WASHINGTON (CNNMoney) -- After a spate of speed bumps this year, the U.S. economy is starting to pick up the pace -- but the 2.5% growth forecast for 2012 still seems sluggish to most Americans, a U.S. Chamber of Commerce economist said Tuesday.
"The problem is that 2.5% is not fast enough," said Martin Regalia, the chamber's top economist, during a panel discussion at the Chamber's headquarters.
Regalia noted that after a bunch of "one-offs," including political uprisings and the earthquake in Japan that disrupted manufacturing supply chains, "we're kind of getting back" to growth, he said.
But Regalia predicted the U.S. economy won't see unemployment drop below 6% until possibly 2020, adding that driving down the jobless rate from the current 9% to below 6% will take a solid three years of growth between 4.5% to 5%.
The biggest problem remains that $6 trillion in housing wealth is gone, Regalia said. And the housing sector remains a trouble spot for the U.S. economy.
Until that picks up, "the American people are not going to feel like we're in a recovery at all. And of course that creates political problems," he added.
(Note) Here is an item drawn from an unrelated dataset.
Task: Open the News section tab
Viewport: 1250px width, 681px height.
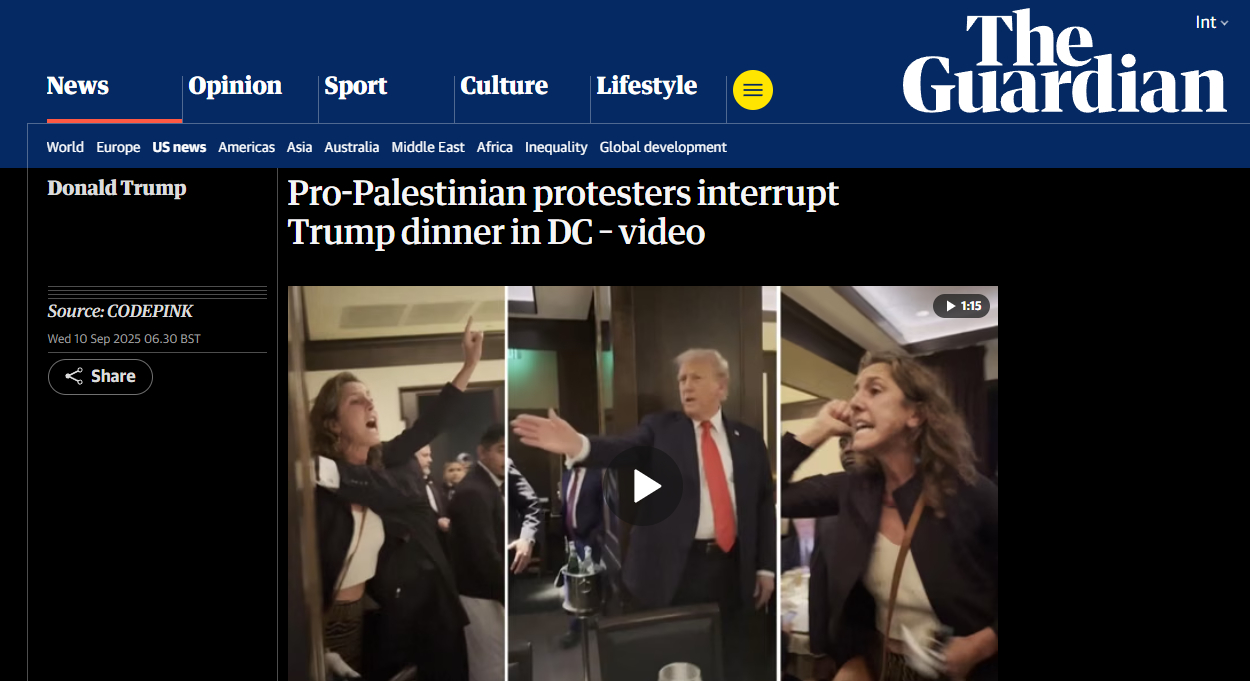Action: (78, 86)
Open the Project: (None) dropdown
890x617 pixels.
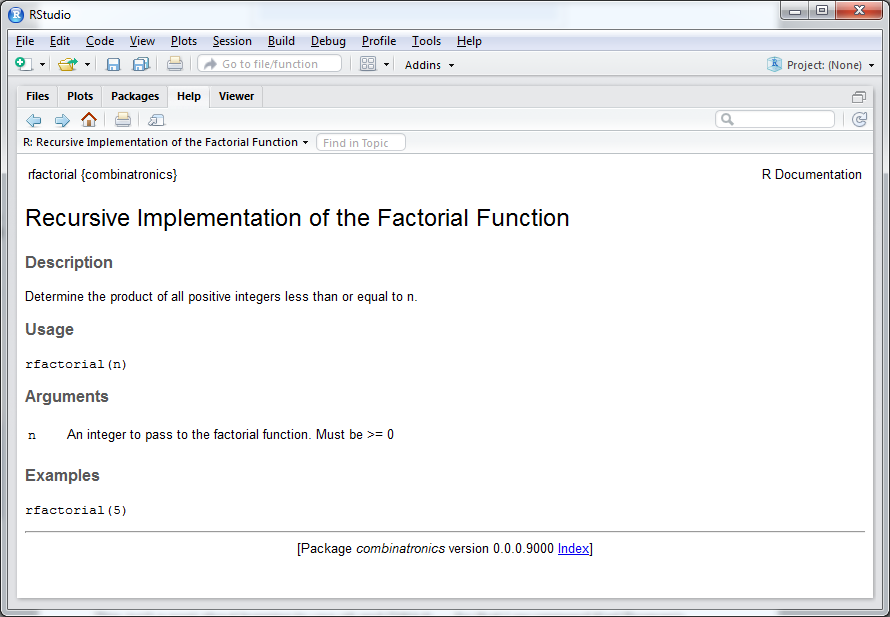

James Meil, chief economist at Eaton Corp., (ETN, Fortune 500) agreed that the economy is picking up. He warned that Europe is currently going through a mild recession, which would continue to drag on the United States growth efforts.
Meil gave the overall U.S. recovery a rating of a "C." But he gave the manufacturing sector a "B plus," saying that sector is in the midst of a "vibrant" recovery, thanks in large part to capital goods.